La Corte Europea per i Diritti dell’Uomo (CEDU) ha ritenuto ammissibili i ricorsi di cinque cittadini sudanesi provenienti dal Darfur, che erano stati rimpatriati il 24 agosto 2016 dall’Italia al Sudan assieme ad altri 43 migranti.
Un’operazione decisa per dare un forte segnale di operatività del ‘memorandum d’intesa’ sottoscritto fra il Dipartimento di Pubblica Sicurezza del Viminale e la polizia del regime di Omar Al-Bashir, un accordo mai discusso né ratificato dal Parlamento italiano dove si prevede la collaborazione delle polizie dei rispettivi Paesi nella gestione delle migrazioni e delle frontiere. La CEDU ha ritenuto possibile la violazione dell’art. 3 della Convenzione europea per i Diritti dell’Uomo (proibizione di trattamenti inumani e degradanti), dell’art. 4 del protocollo n.4 (proibizione di espulsioni collettive), dell’art. 13 (diritto al ricorso effettivo davanti ad un’autorità nazionale) e dell’art. 14 del Protocollo n. 4 (discriminazione).
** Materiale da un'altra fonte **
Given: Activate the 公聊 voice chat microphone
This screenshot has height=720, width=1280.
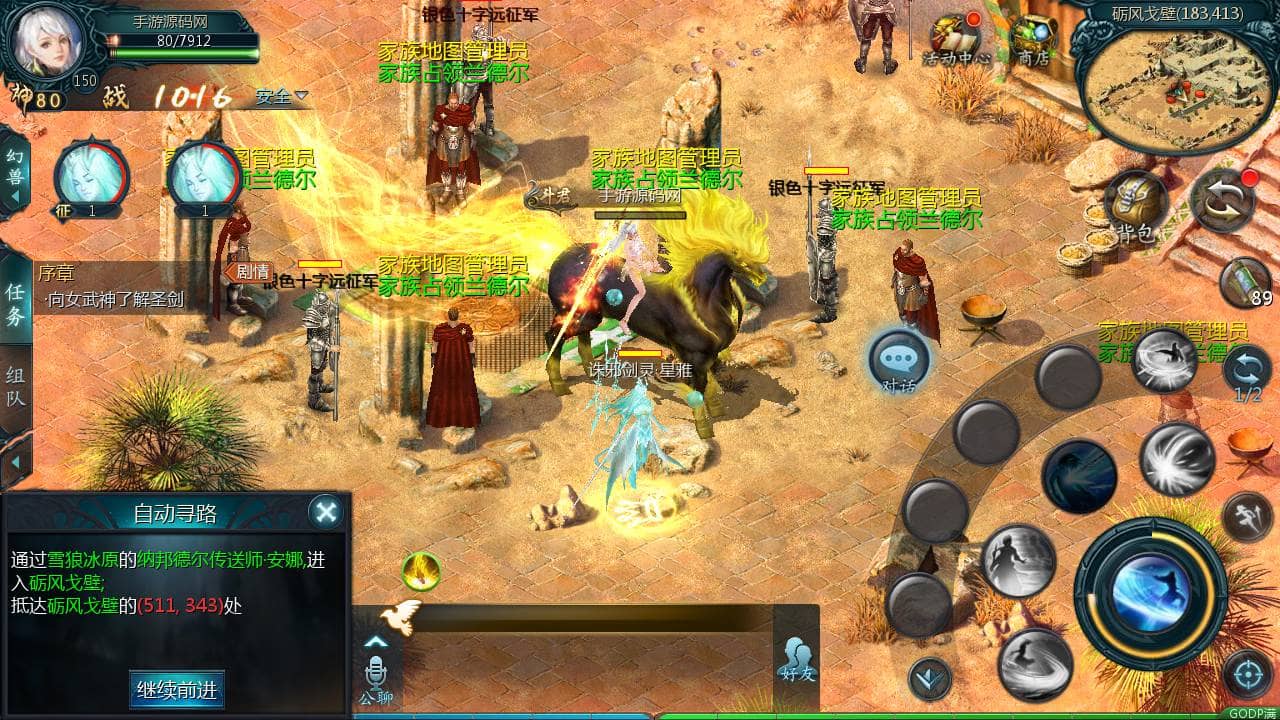Looking at the screenshot, I should (x=376, y=670).
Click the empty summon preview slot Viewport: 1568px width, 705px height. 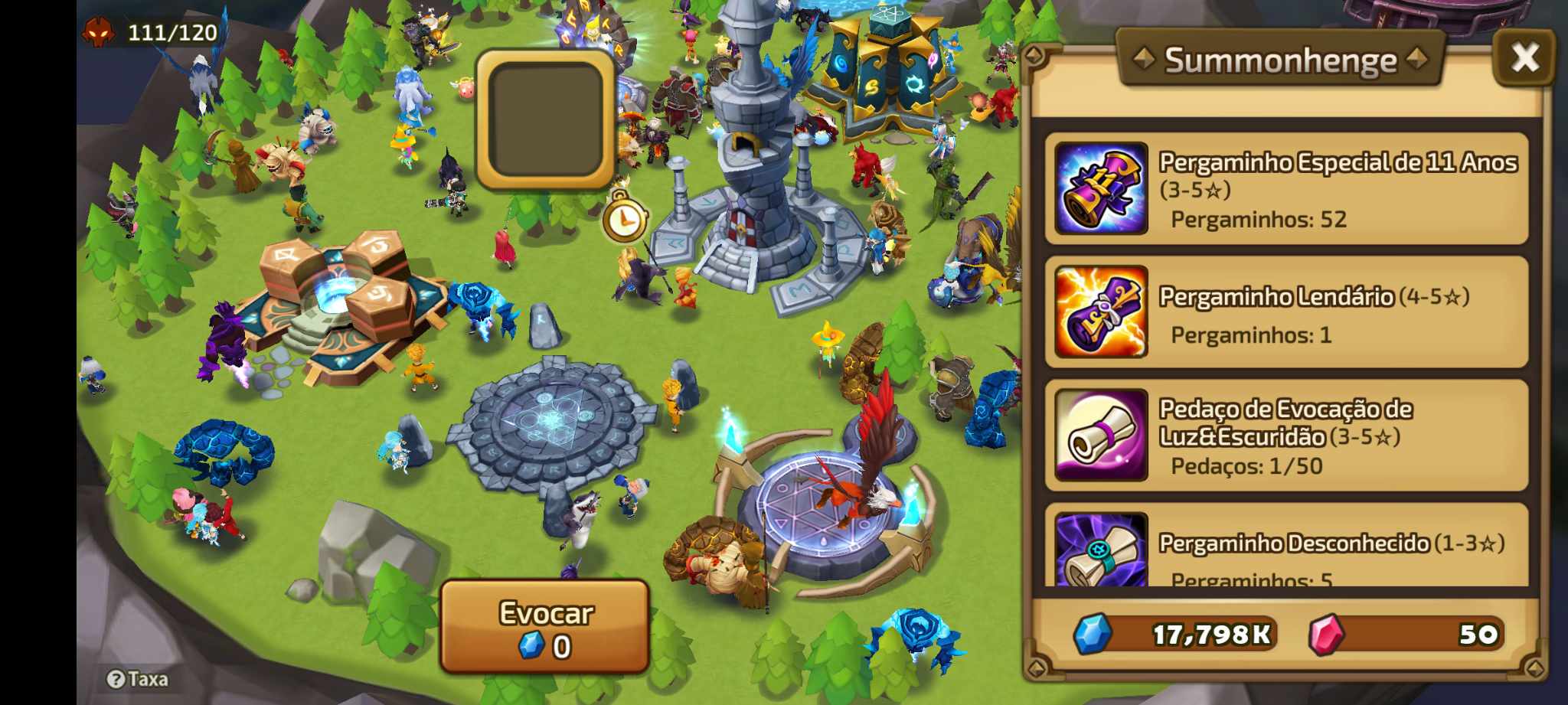click(545, 119)
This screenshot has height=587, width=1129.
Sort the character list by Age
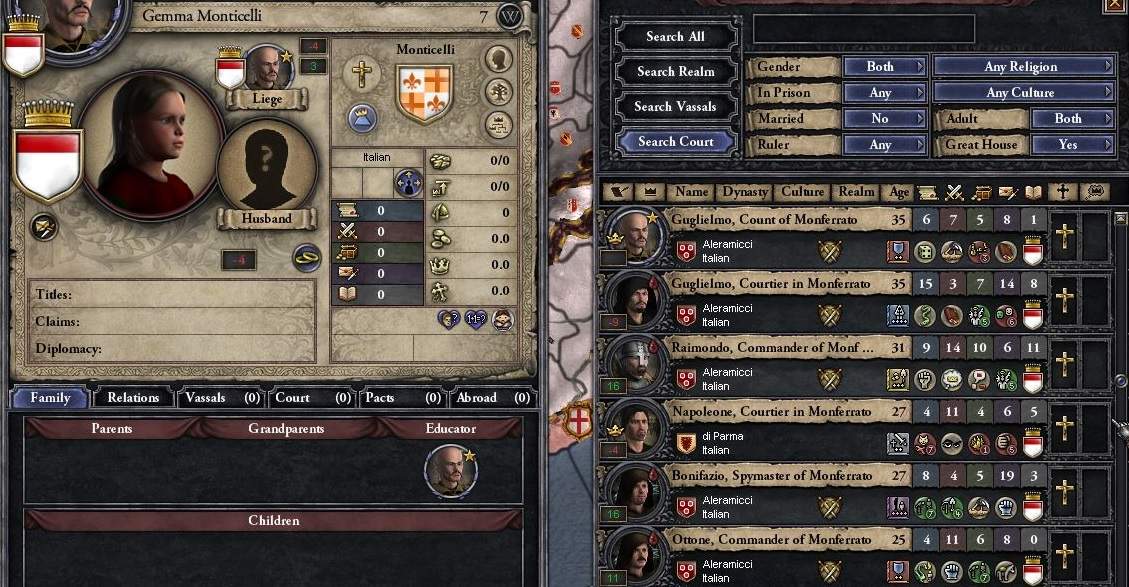pos(899,192)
Va innanzitutto segnalata la contestualità spazio-temporale e l’unicità dell’intento politico che ha condotto al rimpatrio forzato: un’unica operazione in un’unica città, con un’operazione programmata verso un gruppo di migranti definiti per nazionalità, come rilevano le dichiarazioni di rappresentati istituzionali relative al bando di gara per il volo utilizzato per il rimpatrio.
Raggiunti in Sudan da una delegazione di avvocati ed europarlamentari, i cinque cittadini hanno fornito precise testimonianze che hanno permesso di presentare i ricorsi alla CEDU per chiedere l’accertamento dell’illegittimità del comportamento del Governo italiano ai sensi della Convenzione Europea dei Diritti dell’Uomo ed il risarcimento dei danni provocati.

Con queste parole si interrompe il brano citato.